When we look at life in bulk – as a planet-wide, interrelated phenomenon – what matters most are those recipes or solutions, the ideas for life.Caleb Scharf
They both require a hospitable environment in which to reproduce, and neither cares what information it represents. When gathered, activated and interacting, genes and data contribute to a larger organism – a human-generated or biological entity. The boundary between the biological human mind and the dataome grows increasingly vague.
The Game Itself
Energy drives information flow; information drives energy. If the rules of life’s game emerge from the game itself, then the game’s purpose may be the game itself.
Top-down causation fits with the observation that living systems seem to be able to gain control over the very same matter out of which they are formed.Caleb Scharf
The universe seems to put limits on information and energy. The human brain, for example, is as operational as it needs to be, but no more. The dataome provides assistance, but in evolutionary terms, humans can only hope to keep pace with the game, not master it. The dataome allows humans to change their own matter’s state, and the state of their environment. To continually feed the dataome requires extraordinary energy. This loop, Scharf says, raises the question: What good is limitless knowledge if entropy remains an unstoppable force?
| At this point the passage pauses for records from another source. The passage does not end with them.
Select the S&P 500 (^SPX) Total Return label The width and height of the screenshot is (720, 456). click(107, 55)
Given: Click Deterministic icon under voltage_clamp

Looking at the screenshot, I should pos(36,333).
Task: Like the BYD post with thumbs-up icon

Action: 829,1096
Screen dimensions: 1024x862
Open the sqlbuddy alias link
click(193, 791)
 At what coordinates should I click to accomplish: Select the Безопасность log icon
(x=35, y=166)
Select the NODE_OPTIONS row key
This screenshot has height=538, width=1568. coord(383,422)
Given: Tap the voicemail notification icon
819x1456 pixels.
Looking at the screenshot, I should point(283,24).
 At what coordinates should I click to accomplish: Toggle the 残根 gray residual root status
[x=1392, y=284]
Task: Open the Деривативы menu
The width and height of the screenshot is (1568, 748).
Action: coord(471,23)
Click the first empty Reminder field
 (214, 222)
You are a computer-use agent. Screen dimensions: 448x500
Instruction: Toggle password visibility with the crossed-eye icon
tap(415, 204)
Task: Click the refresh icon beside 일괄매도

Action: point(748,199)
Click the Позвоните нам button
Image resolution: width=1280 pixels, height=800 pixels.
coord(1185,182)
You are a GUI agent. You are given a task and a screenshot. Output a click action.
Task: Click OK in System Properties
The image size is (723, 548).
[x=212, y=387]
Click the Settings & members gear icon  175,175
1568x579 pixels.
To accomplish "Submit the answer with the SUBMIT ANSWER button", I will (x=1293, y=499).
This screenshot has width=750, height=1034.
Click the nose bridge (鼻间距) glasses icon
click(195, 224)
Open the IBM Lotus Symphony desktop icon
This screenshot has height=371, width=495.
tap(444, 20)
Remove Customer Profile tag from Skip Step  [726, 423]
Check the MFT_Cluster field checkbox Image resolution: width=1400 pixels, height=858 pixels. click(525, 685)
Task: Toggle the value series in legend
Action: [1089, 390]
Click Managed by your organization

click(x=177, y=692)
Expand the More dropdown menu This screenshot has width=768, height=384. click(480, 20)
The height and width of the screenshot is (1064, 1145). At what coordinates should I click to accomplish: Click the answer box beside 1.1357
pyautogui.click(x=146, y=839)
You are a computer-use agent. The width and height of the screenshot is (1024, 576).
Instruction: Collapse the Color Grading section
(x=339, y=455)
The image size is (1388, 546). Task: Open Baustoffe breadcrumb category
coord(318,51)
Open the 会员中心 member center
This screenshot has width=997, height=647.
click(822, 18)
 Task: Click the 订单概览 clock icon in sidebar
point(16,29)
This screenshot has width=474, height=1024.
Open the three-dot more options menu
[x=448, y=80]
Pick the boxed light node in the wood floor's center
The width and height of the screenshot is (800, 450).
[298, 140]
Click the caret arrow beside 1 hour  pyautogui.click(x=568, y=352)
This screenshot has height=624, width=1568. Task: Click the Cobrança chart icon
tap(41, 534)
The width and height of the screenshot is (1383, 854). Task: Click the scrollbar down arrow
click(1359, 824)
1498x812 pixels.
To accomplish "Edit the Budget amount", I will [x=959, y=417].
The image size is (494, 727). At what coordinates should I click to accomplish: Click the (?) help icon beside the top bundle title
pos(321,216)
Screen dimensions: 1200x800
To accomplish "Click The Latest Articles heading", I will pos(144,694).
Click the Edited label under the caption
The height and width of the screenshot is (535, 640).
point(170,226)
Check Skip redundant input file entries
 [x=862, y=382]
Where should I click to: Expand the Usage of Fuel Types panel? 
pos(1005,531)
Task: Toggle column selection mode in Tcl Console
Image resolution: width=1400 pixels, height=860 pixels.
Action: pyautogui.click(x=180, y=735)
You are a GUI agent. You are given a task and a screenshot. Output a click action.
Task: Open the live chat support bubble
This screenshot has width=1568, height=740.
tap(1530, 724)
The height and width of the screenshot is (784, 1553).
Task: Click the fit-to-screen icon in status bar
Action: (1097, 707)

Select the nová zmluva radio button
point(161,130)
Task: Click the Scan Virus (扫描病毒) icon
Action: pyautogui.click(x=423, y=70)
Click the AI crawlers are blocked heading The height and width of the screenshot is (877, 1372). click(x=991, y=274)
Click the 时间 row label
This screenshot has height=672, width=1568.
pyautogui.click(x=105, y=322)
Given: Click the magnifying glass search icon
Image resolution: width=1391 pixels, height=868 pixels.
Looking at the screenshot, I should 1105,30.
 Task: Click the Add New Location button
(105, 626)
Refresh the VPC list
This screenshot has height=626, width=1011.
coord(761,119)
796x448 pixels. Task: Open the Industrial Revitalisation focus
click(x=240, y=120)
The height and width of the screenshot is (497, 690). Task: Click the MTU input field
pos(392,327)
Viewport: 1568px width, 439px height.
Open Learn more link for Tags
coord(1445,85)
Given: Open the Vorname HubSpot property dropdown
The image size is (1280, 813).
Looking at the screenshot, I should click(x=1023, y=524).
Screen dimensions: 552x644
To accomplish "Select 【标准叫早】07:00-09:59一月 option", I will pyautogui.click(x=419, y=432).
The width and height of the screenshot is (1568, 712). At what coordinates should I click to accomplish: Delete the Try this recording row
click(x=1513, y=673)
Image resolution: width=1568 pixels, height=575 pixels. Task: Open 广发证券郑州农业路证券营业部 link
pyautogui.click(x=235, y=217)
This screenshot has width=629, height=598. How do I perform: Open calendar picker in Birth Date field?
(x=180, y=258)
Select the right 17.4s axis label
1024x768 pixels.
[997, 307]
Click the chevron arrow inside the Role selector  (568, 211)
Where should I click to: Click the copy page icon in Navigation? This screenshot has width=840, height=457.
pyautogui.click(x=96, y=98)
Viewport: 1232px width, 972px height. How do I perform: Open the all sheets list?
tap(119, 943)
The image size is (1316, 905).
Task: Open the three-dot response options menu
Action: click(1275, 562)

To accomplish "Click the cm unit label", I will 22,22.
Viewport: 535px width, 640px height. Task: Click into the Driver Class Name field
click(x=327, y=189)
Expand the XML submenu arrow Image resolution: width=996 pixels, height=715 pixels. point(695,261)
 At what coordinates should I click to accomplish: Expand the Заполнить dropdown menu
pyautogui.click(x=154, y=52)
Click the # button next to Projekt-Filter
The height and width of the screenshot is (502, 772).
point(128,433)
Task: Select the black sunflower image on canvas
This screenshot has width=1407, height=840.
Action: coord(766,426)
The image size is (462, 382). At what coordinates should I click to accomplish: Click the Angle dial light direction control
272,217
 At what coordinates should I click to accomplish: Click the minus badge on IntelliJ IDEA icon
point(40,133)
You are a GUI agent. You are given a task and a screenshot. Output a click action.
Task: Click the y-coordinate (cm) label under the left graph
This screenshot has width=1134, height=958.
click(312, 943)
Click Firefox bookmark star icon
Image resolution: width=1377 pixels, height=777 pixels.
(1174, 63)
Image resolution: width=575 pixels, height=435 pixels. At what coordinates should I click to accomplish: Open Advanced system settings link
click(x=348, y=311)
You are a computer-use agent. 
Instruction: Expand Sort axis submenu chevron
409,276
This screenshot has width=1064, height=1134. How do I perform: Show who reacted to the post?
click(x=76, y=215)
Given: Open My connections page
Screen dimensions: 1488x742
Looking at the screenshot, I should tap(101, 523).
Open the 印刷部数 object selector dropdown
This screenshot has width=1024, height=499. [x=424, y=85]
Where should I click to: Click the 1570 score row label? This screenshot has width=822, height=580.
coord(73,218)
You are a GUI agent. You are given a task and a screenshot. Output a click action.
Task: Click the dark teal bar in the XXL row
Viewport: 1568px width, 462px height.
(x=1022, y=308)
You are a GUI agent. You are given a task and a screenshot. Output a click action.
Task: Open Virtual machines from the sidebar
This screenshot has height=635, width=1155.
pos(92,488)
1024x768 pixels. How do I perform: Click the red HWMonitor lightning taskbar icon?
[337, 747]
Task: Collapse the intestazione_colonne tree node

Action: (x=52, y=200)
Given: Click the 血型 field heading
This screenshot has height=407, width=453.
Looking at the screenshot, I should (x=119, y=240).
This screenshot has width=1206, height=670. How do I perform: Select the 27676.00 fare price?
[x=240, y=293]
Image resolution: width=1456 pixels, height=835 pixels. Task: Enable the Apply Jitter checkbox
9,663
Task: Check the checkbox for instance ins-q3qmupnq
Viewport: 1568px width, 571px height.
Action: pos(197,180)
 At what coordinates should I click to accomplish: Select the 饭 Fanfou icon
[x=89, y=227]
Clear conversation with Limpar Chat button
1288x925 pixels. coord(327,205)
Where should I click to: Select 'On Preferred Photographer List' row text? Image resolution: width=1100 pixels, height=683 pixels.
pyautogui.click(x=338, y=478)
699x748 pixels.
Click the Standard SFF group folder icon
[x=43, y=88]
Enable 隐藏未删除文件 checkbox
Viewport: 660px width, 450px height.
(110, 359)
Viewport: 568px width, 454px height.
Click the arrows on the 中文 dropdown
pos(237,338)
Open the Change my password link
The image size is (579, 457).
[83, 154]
Earth’s Information Processor
The dataome has been millennia in the making, and will soon surpass organic chemistry as the planet’s biggest information processor. Species depletion and climate change portend a mass extinction event that may catapult the dataome into dominance and render biological life obsolete.
Or, Scharf suggests, humans and machines could achieve “endosymbiosis” – evolutionary merging that maximizes human imagination in a non-biological entity. Seen through the dataome lens, human life may merely be a component in an ongoing evolutionary process playing out over billions of years.
Life on Earth is nothing more than a four-billion-year-old catalytic chemical computation. What, you might ask, is it computing? The answer is that it’s computing its own future.Caleb Scharf
The human mind may struggle with being part of the information it seeks to decode. But it causes the universe to possibly rewrite the laws of physics by intersecting with those laws in novel ways. Should this occur, it won’t be a Eureka! moment for humanity because when change engulfs you, as the dataome engulfs humans, you don’t see the change. The game of life perpetually invents the rules by which it plays.
Scharf’s arguments and ideas twist and double back like the DNA helix. He turns his own ideas inside out to inquire – among 100 other inquiries: What is humanity’s fate, considering the ever-expanding scope and power of the dataome? His apparent ease with quantum physics and the ever-present contradictions inherent in the universe’s functioning render Scharf unable or unwilling to provide a single answer, method or even prism through which to view the dataome. His description of its perceptible aspects and potential to alter life on Earth, which only leads to more questions, are as close as you’re going to get to an explanation. Scharf is not in the explanation business. He is in the ever-expansive thinking business. Students, philosophers, the religious, atheists, technocrats and the insatiably curious will revel in Scharf’s elegant arguments.
Caleb Scharf also wrote The Zoomable Universe; The Copernicus Complex; and Gravity’s Engines.